**** INFORMATION GIVEN

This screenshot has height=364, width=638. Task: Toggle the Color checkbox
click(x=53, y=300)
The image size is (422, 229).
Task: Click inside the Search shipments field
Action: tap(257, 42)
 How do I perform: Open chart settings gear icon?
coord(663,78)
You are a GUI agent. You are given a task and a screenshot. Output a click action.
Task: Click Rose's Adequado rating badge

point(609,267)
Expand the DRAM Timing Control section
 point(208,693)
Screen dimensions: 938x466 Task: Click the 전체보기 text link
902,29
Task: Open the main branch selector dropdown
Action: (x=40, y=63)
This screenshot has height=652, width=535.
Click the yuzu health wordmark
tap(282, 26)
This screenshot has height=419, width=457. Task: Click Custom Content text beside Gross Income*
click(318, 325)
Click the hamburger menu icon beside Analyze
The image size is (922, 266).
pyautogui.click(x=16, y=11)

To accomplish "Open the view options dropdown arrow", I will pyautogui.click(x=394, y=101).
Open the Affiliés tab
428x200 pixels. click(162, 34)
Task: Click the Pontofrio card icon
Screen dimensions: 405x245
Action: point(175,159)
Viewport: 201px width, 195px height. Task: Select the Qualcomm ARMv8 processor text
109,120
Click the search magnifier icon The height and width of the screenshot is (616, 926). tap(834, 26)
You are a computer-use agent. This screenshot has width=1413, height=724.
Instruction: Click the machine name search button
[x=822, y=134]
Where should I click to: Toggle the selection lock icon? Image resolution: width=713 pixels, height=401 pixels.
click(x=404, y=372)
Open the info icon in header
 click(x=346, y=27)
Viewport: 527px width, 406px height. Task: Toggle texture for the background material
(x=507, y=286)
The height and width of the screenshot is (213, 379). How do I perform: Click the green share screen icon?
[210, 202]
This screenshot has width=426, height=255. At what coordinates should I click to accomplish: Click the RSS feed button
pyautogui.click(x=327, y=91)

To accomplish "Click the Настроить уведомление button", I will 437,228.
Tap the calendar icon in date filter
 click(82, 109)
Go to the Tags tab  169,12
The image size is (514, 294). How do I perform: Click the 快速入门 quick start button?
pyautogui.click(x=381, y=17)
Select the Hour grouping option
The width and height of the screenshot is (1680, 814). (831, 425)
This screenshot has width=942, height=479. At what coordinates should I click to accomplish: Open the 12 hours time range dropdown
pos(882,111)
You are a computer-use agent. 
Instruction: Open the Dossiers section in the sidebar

********

◆ TASK TO COMPLETE:
Format the material from its first line through the line containing "Action: (x=40, y=63)" as a Markdown table with columns Row and Text, leaving out blank lines.

◆ THE REPLY:
| Row | Text |
|---|---|
| 1 | This screenshot has height=364, width=638. Task: Toggle the Color checkbox |
| 2 | click(x=53, y=300) |
| 3 | The image size is (422, 229). |
| 4 | Task: Click inside the Search shipments field |
| 5 | Action: tap(257, 42) |
| 6 |  How do I perform: Open chart settings gear icon? |
| 7 | coord(663,78) |
| 8 | You are a GUI agent. You are given a task and a screenshot. Output a click action. |
| 9 | Task: Click Rose's Adequado rating badge |
| 10 | point(609,267) |
| 11 | Expand the DRAM Timing Control section |
| 12 |  point(208,693) |
| 13 | Screen dimensions: 938x466 Task: Click the 전체보기 text link |
| 14 | 902,29 |
| 15 | Task: Open the main branch selector dropdown |
| 16 | Action: (x=40, y=63) |